GRIFFITH — The Town Council has withdrawn its 2016 petition to leave Calumet Township and said it will soon file a new one.
"There is no stopping our effort to leave the township," Council President Rick Ryfa, R-3rd, said.
When the township's assistance budget went over 12 times the state township average in 2016, it triggered a law giving Griffith the right to request a referendum to allow Griffith residents to vote on leaving.
The petition was filed with the Lake County Board of Elections, and the referendum was set for December 2016.
However, the referendum was postponed after township Trustee Kimberly Robinson responded with a civil suit in Lake County Superior Court.
Her suit challenges the true number method used by the Department of Local Government Finance to calculate the assistance budgets for the state's 1,004 townships.
Robinson says weighted numbers should be used, as was the case prior to 2016.
Officials say the township is just under the limit when weighted numbers are used.
But last year, the Indiana attorney general's office said the state Legislature intended for true numbers to be used.
The lawsuit is stalled in the Indiana Court of Appeals as Robinson seeks to return it to superior court after it was transferred to the Indiana Tax Court.
The appellate court will decide if it should remain in the tax court or be returned to superior court.
Tuesday's council action was twofold.
The council's first vote was to withdraw the 2016 petition and cancel its postponed referendum.
The second action says the town will present a new petition, based on the 2017 budget averages, after Robinson's lawsuit has its day in court.
Both unanimous votes were 4-0 in the absence of Council Vice President Larry Ballah, R-2nd.
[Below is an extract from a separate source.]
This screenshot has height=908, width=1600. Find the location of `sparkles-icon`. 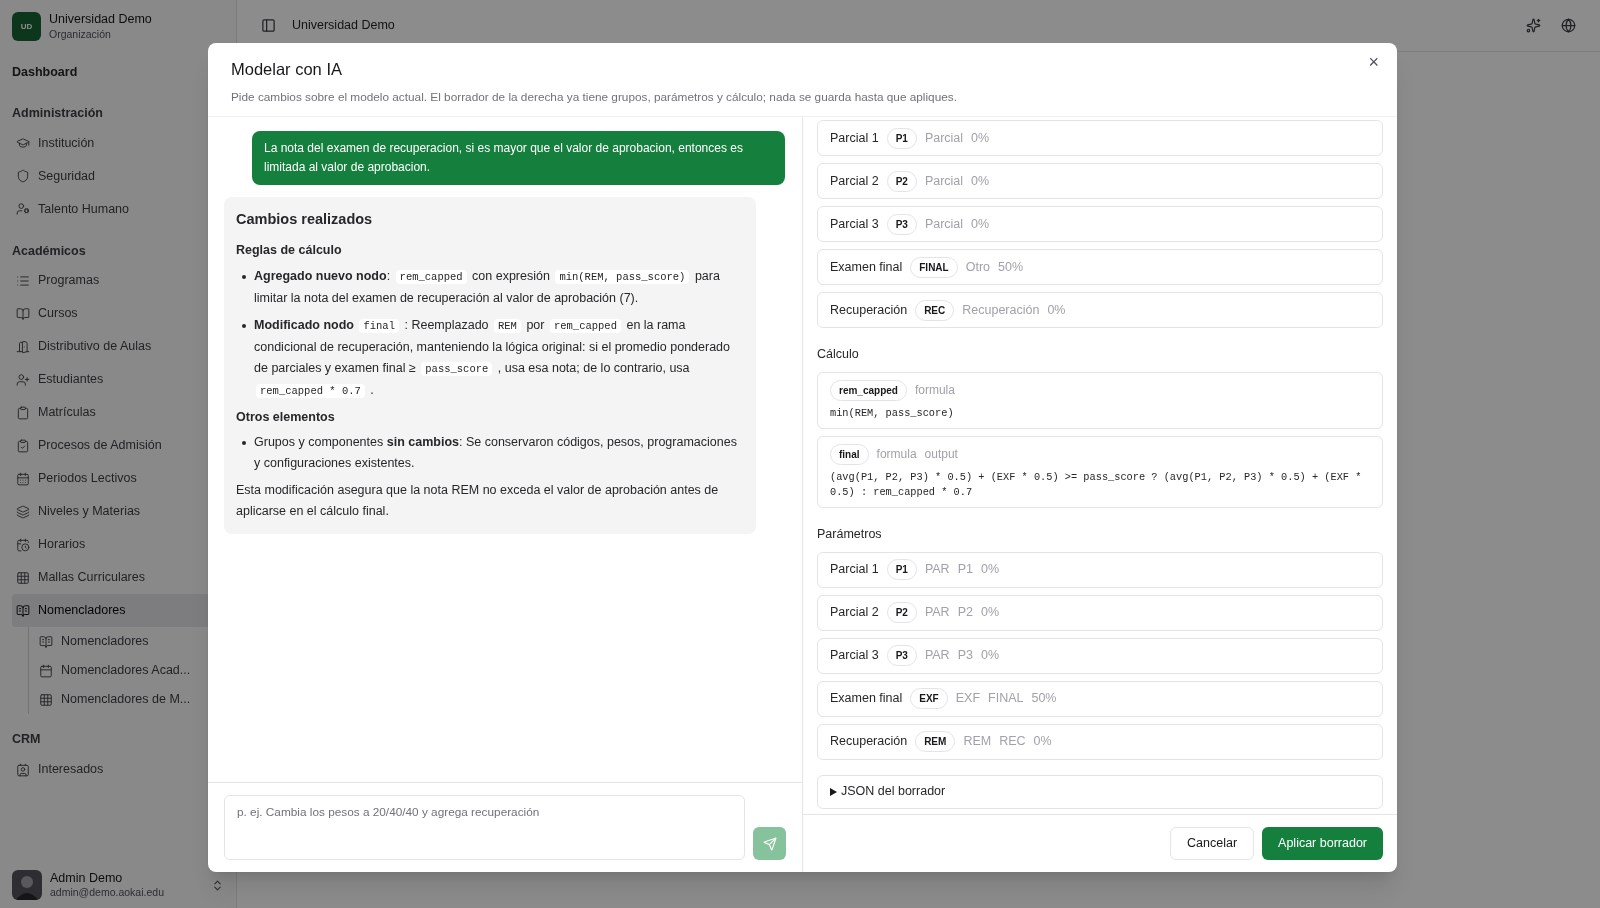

Ryfa has noted that the 2017 numbers, as with last year's, show the township to be well above the 12 times limit.
He also said a new citizen's petition might be announced at the next council meeting on Aug. 15, adding that a half-dozen residents have already expressed interest in running it.
Ryfa said he hopes that Robinson's lawsuit might be resolved toward the end of the year.
"That would present a great time for the council to request a referendum election to leave the township," he said.
At stake is $1 million a year in property tax revenues Griffith pays into Calumet Township’s assistance fund — contributions that Griffith officials say yield little benefit to the town.
If a new referendum is eventually scheduled, Griffith residents would vote whether to stay with the township or leave it.
If it leaves, Griffith could request a move to North, Ross or St. John townships — or form one of its own.